The Lovin' Spoonful are an American rock band, inducted to the Rock and Roll Hall of Fame in 2000 and well known for a number of hit songs in the 1960s including "Summer in the City", "Do You Believe In Magic", "Did You Ever Have to Make Up Your Mind?", and "Daydream".


  • Career 1
    • Formation and early years (1964–1965) 1.1
    • Pop success (1965–1966) 1.2
    • Personnel changes (1967) 1.3
    • The final years (1968–1969) 1.4
    • Reunions, revivals, and Rock and Roll Hall of Fame induction (1979–present) 1.5
  • Name 2
  • Discography 3
    • Singles 3.1
    • U.S. Albums 3.2
      • Studio albums 3.2.1
      • Live album 3.2.2
    • Compilation albums 3.3
  • In popular culture 4
  • References 5
  • External links 6


Formation and early years (1964–1965)

The band had its roots in the folk music scene based in the Greenwich Village section of lower Manhattan during the early 1960s. John Sebastian grew up in contact with music and musicians, the son of a much-recorded and technically accomplished classical harmonica player (also named John Sebastian). He had reached maturity toward the end of the American folk music revival that spanned from the 1950s to the early 1960s.

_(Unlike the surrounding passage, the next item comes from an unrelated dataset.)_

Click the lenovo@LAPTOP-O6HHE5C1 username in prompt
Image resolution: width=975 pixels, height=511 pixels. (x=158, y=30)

Sebastian was joined in the Spoonful by guitarist Zal Yanovsky from a bohemian folk group called The Mugwumps (two other members, Cass Elliot and Denny Doherty, would later form half of the Mamas & the Papas), playing local coffee houses and small clubs.[1] The formation of the Lovin' Spoonful during this period was later described in the lyrics of the Mamas & the Papas' 1967 top ten hit, "Creeque Alley".[2]

Drummer Jan Carl and bassist Steve Boone rounded out the group, but Carl was replaced by drummer-vocalist Joe Butler after the group's first gig at The Night Owl in Greenwich Village. Butler had previously played with Boone in a group called The Kingsmen (not the hit group of "Louie Louie" fame). The group's first Night Owl performances were reportedly so bad that the club owner told them to go away and practice, so they practiced in the basement of the nearby Hotel Albert until they had improved enough to draw audience attention.[3]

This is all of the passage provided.